(Records of target coordinates)
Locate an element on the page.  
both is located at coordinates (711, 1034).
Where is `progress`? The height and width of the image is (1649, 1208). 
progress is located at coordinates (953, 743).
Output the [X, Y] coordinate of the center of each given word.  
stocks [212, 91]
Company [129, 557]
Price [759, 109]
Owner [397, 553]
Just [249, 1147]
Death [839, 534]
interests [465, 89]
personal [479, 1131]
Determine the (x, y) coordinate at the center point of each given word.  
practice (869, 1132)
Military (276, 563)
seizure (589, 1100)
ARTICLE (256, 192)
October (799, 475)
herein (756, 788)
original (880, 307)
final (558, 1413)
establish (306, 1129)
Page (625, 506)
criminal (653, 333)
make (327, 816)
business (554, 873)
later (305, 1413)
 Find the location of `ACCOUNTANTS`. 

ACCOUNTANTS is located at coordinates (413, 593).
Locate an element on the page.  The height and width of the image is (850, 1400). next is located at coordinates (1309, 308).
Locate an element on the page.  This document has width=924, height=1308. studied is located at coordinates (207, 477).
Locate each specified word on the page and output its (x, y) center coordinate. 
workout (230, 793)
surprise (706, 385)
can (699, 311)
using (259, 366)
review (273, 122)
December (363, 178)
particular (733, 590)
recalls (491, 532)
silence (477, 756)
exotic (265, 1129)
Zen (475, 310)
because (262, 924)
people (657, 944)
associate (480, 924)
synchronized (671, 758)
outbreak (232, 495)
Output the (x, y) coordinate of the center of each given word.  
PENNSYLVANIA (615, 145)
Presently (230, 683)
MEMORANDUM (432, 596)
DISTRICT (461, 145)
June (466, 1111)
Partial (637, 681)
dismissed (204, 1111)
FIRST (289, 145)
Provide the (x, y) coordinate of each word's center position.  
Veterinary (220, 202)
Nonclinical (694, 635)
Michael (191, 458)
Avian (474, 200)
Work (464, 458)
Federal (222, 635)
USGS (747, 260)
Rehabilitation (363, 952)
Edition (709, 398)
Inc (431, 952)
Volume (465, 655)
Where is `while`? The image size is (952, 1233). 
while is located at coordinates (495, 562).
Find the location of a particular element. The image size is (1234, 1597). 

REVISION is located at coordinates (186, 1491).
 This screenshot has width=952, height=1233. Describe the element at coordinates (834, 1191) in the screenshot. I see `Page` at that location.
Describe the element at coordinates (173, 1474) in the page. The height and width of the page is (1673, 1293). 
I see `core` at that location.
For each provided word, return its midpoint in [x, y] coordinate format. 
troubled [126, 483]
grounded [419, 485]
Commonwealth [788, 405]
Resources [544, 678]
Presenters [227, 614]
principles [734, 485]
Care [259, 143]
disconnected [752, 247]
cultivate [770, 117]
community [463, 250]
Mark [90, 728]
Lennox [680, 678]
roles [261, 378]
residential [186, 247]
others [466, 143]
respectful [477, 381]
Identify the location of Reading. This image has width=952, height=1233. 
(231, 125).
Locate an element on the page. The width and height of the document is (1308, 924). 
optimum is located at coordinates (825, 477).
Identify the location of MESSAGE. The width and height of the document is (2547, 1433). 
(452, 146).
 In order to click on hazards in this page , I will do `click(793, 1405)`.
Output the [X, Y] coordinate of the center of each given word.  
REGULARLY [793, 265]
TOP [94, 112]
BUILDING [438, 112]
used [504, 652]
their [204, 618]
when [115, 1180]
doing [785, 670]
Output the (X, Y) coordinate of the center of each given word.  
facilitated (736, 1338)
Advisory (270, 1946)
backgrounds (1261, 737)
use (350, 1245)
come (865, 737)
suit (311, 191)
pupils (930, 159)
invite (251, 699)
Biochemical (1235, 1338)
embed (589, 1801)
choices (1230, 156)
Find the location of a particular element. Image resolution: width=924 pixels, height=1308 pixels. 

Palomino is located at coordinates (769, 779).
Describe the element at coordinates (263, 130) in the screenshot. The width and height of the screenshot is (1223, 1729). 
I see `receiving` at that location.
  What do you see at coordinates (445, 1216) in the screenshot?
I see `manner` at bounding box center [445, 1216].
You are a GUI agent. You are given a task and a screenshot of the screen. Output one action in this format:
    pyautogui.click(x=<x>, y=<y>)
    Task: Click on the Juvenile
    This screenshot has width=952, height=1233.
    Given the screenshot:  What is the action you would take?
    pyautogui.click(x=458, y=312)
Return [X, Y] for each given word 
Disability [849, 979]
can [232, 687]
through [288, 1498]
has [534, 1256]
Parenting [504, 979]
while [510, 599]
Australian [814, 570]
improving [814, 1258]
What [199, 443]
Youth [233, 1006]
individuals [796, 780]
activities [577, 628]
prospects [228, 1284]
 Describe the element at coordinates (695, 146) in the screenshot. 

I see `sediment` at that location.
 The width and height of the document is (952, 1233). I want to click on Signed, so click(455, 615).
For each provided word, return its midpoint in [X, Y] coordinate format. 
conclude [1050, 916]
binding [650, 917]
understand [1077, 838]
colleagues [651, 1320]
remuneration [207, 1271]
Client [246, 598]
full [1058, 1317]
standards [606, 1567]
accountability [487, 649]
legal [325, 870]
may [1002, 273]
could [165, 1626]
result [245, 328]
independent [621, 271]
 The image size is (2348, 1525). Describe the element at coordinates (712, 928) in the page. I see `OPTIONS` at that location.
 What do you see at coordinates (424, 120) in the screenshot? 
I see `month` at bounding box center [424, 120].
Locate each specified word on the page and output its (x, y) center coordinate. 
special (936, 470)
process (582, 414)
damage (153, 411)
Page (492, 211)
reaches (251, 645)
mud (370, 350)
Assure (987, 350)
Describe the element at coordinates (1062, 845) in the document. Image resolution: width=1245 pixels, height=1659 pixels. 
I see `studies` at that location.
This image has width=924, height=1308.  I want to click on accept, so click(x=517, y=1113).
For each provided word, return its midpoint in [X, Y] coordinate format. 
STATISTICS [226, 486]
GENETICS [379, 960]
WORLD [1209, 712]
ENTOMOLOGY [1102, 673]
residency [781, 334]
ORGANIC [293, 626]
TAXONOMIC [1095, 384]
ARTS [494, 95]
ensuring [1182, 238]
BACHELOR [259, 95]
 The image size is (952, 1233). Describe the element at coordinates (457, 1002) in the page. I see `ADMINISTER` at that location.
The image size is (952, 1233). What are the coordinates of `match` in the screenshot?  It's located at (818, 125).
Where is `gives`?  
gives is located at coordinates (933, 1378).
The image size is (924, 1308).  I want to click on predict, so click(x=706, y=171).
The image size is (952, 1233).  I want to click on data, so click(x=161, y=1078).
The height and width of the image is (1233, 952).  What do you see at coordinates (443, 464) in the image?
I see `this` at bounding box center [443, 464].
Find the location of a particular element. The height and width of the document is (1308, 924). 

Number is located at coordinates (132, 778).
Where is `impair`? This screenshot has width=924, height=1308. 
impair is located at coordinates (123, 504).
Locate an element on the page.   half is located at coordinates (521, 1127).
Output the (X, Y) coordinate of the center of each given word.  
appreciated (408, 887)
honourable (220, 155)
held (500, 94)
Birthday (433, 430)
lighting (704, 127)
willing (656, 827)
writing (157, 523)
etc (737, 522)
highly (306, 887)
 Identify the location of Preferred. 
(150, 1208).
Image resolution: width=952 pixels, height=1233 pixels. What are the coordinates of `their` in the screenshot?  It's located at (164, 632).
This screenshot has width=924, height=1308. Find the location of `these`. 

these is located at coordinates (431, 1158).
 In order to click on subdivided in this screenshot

GIVEN REQUEST
Rewrite all of the records above, replacing "Locate an element on the page" with "Find an element on the page" wherever it occurs and leaving everything else unchanged.

THE COMPLETED TASK
Find an element on the page.  
both is located at coordinates (711, 1034).
Where is `progress`? The height and width of the image is (1649, 1208). 
progress is located at coordinates (953, 743).
Output the [X, Y] coordinate of the center of each given word.  
stocks [212, 91]
Company [129, 557]
Price [759, 109]
Owner [397, 553]
Just [249, 1147]
Death [839, 534]
interests [465, 89]
personal [479, 1131]
Determine the (x, y) coordinate at the center point of each given word.  
practice (869, 1132)
Military (276, 563)
seizure (589, 1100)
ARTICLE (256, 192)
October (799, 475)
herein (756, 788)
original (880, 307)
final (558, 1413)
establish (306, 1129)
Page (625, 506)
criminal (653, 333)
make (327, 816)
business (554, 873)
later (305, 1413)
 Find the location of `ACCOUNTANTS`. 

ACCOUNTANTS is located at coordinates (413, 593).
Find an element on the page.  The height and width of the image is (850, 1400). next is located at coordinates (1309, 308).
Find an element on the page.  This document has width=924, height=1308. studied is located at coordinates (207, 477).
Locate each specified word on the page and output its (x, y) center coordinate. 
workout (230, 793)
surprise (706, 385)
can (699, 311)
using (259, 366)
review (273, 122)
December (363, 178)
particular (733, 590)
recalls (491, 532)
silence (477, 756)
exotic (265, 1129)
Zen (475, 310)
because (262, 924)
people (657, 944)
associate (480, 924)
synchronized (671, 758)
outbreak (232, 495)
Output the (x, y) coordinate of the center of each given word.  
PENNSYLVANIA (615, 145)
Presently (230, 683)
MEMORANDUM (432, 596)
DISTRICT (461, 145)
June (466, 1111)
Partial (637, 681)
dismissed (204, 1111)
FIRST (289, 145)
Provide the (x, y) coordinate of each word's center position.  
Veterinary (220, 202)
Nonclinical (694, 635)
Michael (191, 458)
Avian (474, 200)
Work (464, 458)
Federal (222, 635)
USGS (747, 260)
Rehabilitation (363, 952)
Edition (709, 398)
Inc (431, 952)
Volume (465, 655)
Where is `while`? The image size is (952, 1233). 
while is located at coordinates (495, 562).
Find the location of a particular element. The image size is (1234, 1597). 

REVISION is located at coordinates (186, 1491).
 This screenshot has width=952, height=1233. Describe the element at coordinates (834, 1191) in the screenshot. I see `Page` at that location.
Describe the element at coordinates (173, 1474) in the page. The height and width of the page is (1673, 1293). 
I see `core` at that location.
For each provided word, return its midpoint in [x, y] coordinate format. 
troubled [126, 483]
grounded [419, 485]
Commonwealth [788, 405]
Resources [544, 678]
Presenters [227, 614]
principles [734, 485]
Care [259, 143]
disconnected [752, 247]
cultivate [770, 117]
community [463, 250]
Mark [90, 728]
Lennox [680, 678]
roles [261, 378]
residential [186, 247]
others [466, 143]
respectful [477, 381]
Identify the location of Reading. This image has width=952, height=1233. 
(231, 125).
Find an element on the page. The width and height of the document is (1308, 924). 
optimum is located at coordinates (825, 477).
Identify the location of MESSAGE. The width and height of the document is (2547, 1433). 
(452, 146).
 In order to click on hazards in this page , I will do `click(793, 1405)`.
Output the [X, Y] coordinate of the center of each given word.  
REGULARLY [793, 265]
TOP [94, 112]
BUILDING [438, 112]
used [504, 652]
their [204, 618]
when [115, 1180]
doing [785, 670]
Output the (X, Y) coordinate of the center of each given word.  
facilitated (736, 1338)
Advisory (270, 1946)
backgrounds (1261, 737)
use (350, 1245)
come (865, 737)
suit (311, 191)
pupils (930, 159)
invite (251, 699)
Biochemical (1235, 1338)
embed (589, 1801)
choices (1230, 156)
Find the location of a particular element. Image resolution: width=924 pixels, height=1308 pixels. 

Palomino is located at coordinates (769, 779).
Describe the element at coordinates (263, 130) in the screenshot. The width and height of the screenshot is (1223, 1729). 
I see `receiving` at that location.
  What do you see at coordinates (445, 1216) in the screenshot?
I see `manner` at bounding box center [445, 1216].
You are a GUI agent. You are given a task and a screenshot of the screen. Output one action in this format:
    pyautogui.click(x=<x>, y=<y>)
    Task: Click on the Juvenile
    This screenshot has width=952, height=1233.
    Given the screenshot:  What is the action you would take?
    pyautogui.click(x=458, y=312)
Return [X, Y] for each given word 
Disability [849, 979]
can [232, 687]
through [288, 1498]
has [534, 1256]
Parenting [504, 979]
while [510, 599]
Australian [814, 570]
improving [814, 1258]
What [199, 443]
Youth [233, 1006]
individuals [796, 780]
activities [577, 628]
prospects [228, 1284]
 Describe the element at coordinates (695, 146) in the screenshot. 

I see `sediment` at that location.
 The width and height of the document is (952, 1233). I want to click on Signed, so click(455, 615).
For each provided word, return its midpoint in [X, Y] coordinate format. 
conclude [1050, 916]
binding [650, 917]
understand [1077, 838]
colleagues [651, 1320]
remuneration [207, 1271]
Client [246, 598]
full [1058, 1317]
standards [606, 1567]
accountability [487, 649]
legal [325, 870]
may [1002, 273]
could [165, 1626]
result [245, 328]
independent [621, 271]
 The image size is (2348, 1525). Describe the element at coordinates (712, 928) in the page. I see `OPTIONS` at that location.
 What do you see at coordinates (424, 120) in the screenshot? 
I see `month` at bounding box center [424, 120].
Locate each specified word on the page and output its (x, y) center coordinate. 
special (936, 470)
process (582, 414)
damage (153, 411)
Page (492, 211)
reaches (251, 645)
mud (370, 350)
Assure (987, 350)
Describe the element at coordinates (1062, 845) in the document. Image resolution: width=1245 pixels, height=1659 pixels. 
I see `studies` at that location.
This image has width=924, height=1308.  I want to click on accept, so click(x=517, y=1113).
For each provided word, return its midpoint in [X, Y] coordinate format. 
STATISTICS [226, 486]
GENETICS [379, 960]
WORLD [1209, 712]
ENTOMOLOGY [1102, 673]
residency [781, 334]
ORGANIC [293, 626]
TAXONOMIC [1095, 384]
ARTS [494, 95]
ensuring [1182, 238]
BACHELOR [259, 95]
 The image size is (952, 1233). Describe the element at coordinates (457, 1002) in the page. I see `ADMINISTER` at that location.
The image size is (952, 1233). What are the coordinates of `match` in the screenshot?  It's located at (818, 125).
Where is `gives`?  
gives is located at coordinates (933, 1378).
The image size is (924, 1308).  I want to click on predict, so click(x=706, y=171).
The image size is (952, 1233).  I want to click on data, so click(x=161, y=1078).
The height and width of the image is (1233, 952).  What do you see at coordinates (443, 464) in the image?
I see `this` at bounding box center [443, 464].
Find the location of a particular element. The height and width of the document is (1308, 924). 

Number is located at coordinates (132, 778).
Where is `impair`? This screenshot has width=924, height=1308. 
impair is located at coordinates (123, 504).
Find an element on the page.   half is located at coordinates (521, 1127).
Output the (X, Y) coordinate of the center of each given word.  
appreciated (408, 887)
honourable (220, 155)
held (500, 94)
Birthday (433, 430)
lighting (704, 127)
willing (656, 827)
writing (157, 523)
etc (737, 522)
highly (306, 887)
 Identify the location of Preferred. 
(150, 1208).
Image resolution: width=952 pixels, height=1233 pixels. What are the coordinates of `their` in the screenshot?  It's located at (164, 632).
This screenshot has width=924, height=1308. Find the location of `these`. 

these is located at coordinates (431, 1158).
 In order to click on subdivided in this screenshot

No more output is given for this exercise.